The default display for active sockets shows the local and remote addresses, send and receive queue sizes (in bytes), protocol, and the internal state of the protocol. Address formats are of the form “host.port” or “network.port” if a socket's address specifies a network but no specific host address. When known, the host and network addresses are displayed symbolically according to the databases hosts(5) and networks(5), respectively. If a symbolic name for an address is unknown, or if the -n option is specified, the address is printed numerically, according to the address family. For more information regarding the Internet IPv4 “dot format”, refer to inet(3). Unspecified, or “wildcard”, addresses and ports appear as “*”.
Generate output via libxo(3) in a selection of different human and machine readable formats. See xo_parse_args(3) for details on command line arguments.
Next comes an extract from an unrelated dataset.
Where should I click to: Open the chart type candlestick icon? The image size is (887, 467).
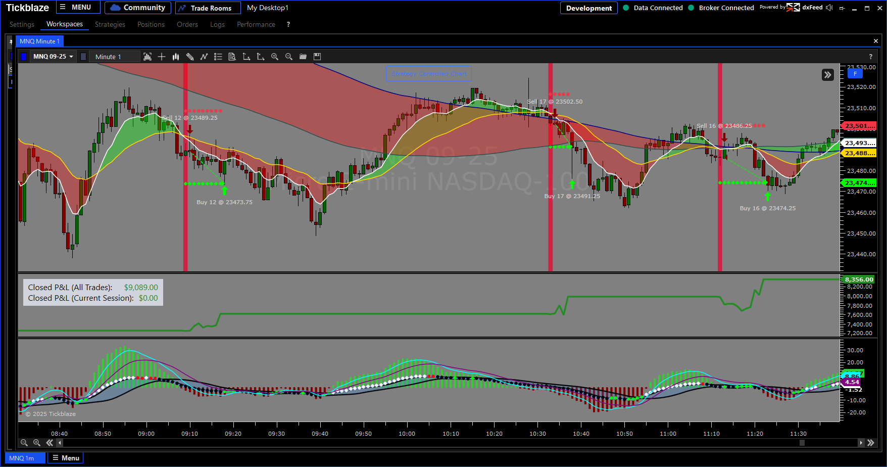(176, 57)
Show IPv4 only. See GENERAL OPTIONS.
Show IPv6 only. See GENERAL OPTIONS.
Show the address of a protocol control block (PCB) associated with a socket; used for debugging.
Show the state of all sockets; normally sockets used by server processes are not shown.
Show the size of the various listen queues. The first count shows the number of unaccepted connections, the second count shows the amount of unaccepted incomplete connections, and the third count is the maximum number of queued connections.
Do not resolve numeric addresses and port numbers to names. See GENERAL OPTIONS.
Display the log ID for each socket.
Display the flowid and flowtype for each socket. flowid is a 32 bit hardware specific identifier for each flow. flowtype defines which protocol fields are hashed to produce the id. A complete listing is available in sys/mbuf.h under M_HASHTYPE_*.
Show network addresses as numbers (as with -n) but show ports symbolically.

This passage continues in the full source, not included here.